08/06/2026

A Crise da Masculinidade

A masculinidade está sob ataque. Na cultura contemporânea, tornou-se comum olhar para as características masculinas com profunda desconfiança, rotulando-as frequentemente como tóxicas, perigosas ou opressoras. Diante de décadas de engenharia social e ideologias igualitárias, vivemos em uma época de homens perdidos, gerando exatamente aquilo que C. S. Lewis chamou de uma geração de “homens sem peito”.

 

Na obra Um chamado à masculinidade bíblica, Alun Ebenezer expõe como essa crise cultural empurrou os homens para dois extremos inúteis e igualmente destrutivos para a família e para a igreja.

 

De um lado, temos o fenômeno da covardia afeminada.
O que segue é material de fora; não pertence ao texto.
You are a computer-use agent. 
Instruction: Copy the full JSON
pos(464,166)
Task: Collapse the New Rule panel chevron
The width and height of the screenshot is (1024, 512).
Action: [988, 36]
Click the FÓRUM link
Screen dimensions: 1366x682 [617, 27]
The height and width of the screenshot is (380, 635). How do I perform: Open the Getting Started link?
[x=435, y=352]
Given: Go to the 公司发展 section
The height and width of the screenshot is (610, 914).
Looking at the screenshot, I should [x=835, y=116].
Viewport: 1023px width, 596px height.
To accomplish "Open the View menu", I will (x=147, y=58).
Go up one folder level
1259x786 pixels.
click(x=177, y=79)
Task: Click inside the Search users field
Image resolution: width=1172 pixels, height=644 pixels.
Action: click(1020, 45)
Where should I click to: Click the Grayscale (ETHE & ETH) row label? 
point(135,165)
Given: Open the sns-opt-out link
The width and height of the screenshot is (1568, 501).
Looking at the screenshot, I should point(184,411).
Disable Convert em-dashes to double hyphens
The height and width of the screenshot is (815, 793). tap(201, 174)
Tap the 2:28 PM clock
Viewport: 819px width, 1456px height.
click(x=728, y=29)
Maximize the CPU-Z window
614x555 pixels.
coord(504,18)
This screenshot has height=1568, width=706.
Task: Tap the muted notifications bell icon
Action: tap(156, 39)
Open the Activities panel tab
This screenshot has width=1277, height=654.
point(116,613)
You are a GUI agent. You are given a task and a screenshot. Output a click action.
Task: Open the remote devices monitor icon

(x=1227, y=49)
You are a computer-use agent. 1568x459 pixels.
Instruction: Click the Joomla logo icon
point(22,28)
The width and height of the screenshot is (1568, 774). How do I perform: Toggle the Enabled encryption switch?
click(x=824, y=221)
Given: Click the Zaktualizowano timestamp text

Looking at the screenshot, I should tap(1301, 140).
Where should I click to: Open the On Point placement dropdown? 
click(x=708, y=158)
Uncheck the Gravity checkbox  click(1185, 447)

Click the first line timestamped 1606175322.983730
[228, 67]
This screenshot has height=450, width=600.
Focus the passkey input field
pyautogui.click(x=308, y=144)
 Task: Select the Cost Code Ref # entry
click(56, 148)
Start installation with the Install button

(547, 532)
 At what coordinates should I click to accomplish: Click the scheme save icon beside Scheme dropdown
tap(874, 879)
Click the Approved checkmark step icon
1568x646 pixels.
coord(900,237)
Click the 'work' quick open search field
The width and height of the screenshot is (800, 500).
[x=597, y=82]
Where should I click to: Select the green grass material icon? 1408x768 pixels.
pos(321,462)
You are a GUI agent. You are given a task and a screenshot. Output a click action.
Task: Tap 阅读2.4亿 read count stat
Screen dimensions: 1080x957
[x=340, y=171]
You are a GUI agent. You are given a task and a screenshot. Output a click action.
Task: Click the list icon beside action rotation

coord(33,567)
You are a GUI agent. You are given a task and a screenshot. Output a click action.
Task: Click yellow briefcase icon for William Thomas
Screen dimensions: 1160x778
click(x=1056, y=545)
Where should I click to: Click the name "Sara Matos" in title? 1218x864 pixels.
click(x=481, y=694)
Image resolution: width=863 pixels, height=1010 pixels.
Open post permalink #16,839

São homens que cederam à pressão de um mundo que odeia a verdadeira autoridade e, por isso, abriram mão de seu instinto natural de proteger e liderar. Adotaram uma passividade crônica que os torna não apenas irrelevantes, mas perigosamente inúteis quando o perigo moral, físico ou espiritual bate à porta do lar.

 

Do outro lado, como uma resposta amarga a essa emasculação cultural, surge a figura dos déspotas e agressores. Movidos pelo ressentimento, esses homens não querem proteger os mais fracos; buscam apenas competir, ganhar e dominar. Eles enxergam as relações por uma lógica de troca e tratam o casamento não como um compromisso sagrado de sacrifício, mas como um mero contrato de conveniência em que o foco é a vantagem imediata e egoísta.

 

A obra nos alerta de forma contundente que, embora pareçam opostos, ambos os grupos, os omissos e os opressores, são escravos da mesma lógica mundana. Cada um à sua maneira rejeita a ordem criada por Deus. Um abandona a responsabilidade. O outro perverte a responsabilidade em busca de poder.

 

O cristianismo histórico não nos chama para aceitar a indefinição e a passividade de nossos dias, nem para abraçar o ressentimento dos autoritários. O antídoto para a crise da masculinidade não é uma teoria sociológica, mas uma Pessoa: o Deus-Homem, Jesus Cristo. Diferentemente dos déspotas, Jesus não competiu com Sua noiva, a igreja, para demonstrar autoridade. Pelo contrário, entregou a própria vida por ela na cruz. Demonstrou de forma definitiva que a verdadeira liderança masculina não consiste em dominar, mas em servir. O Rei do universo vestiu-se como servo, tomou uma toalha e lavou os pés de Seus discípulos.

 

É nesse exemplo que encontramos o padrão bíblico para a masculinidade. A força masculina não foi dada pelo Criador para a busca de conforto pessoal, nem para alimentar ressentimentos contra a sociedade. Ela foi concedida para assumir responsabilidade.

 

Ser homem, segundo a visão bíblica, é ser o líder da aliança. É assumir a culpa quando as coisas dão errado. É garantir sustento, proteção e direção espiritual. É ser o primeiro a entrar no fogo para que a sua família permaneça segura.

 

O mundo não precisa de mais eternos adolescentes passivos, incapazes de assumir compromissos e responsabilidades. Também não precisa de homens agressivos movidos pelo desejo de controlar e vencer disputas. O que a criação anseia ver são homens forjados pela Palavra de Deus, moldados pelo caráter de Cristo e dispostos a amar sacrificialmente.

 

A verdadeira masculinidade não é medida pela capacidade de impor a própria vontade, mas pela disposição de carregar fardos que beneficiam outros. Ela não se manifesta na busca por privilégios, mas na disposição de servir. Não floresce no egoísmo, mas no sacrifício.

 

Em uma geração marcada pela confusão e pela insegurança, a igreja precisa voltar a proclamar, sem medo e sem concessões, o modelo bíblico de masculinidade. Homens que lideram com coragem, servem com humildade e amam com sacrifício refletem o caráter daquele que é chamado nas Escrituras de o Leão da tribo de Judá.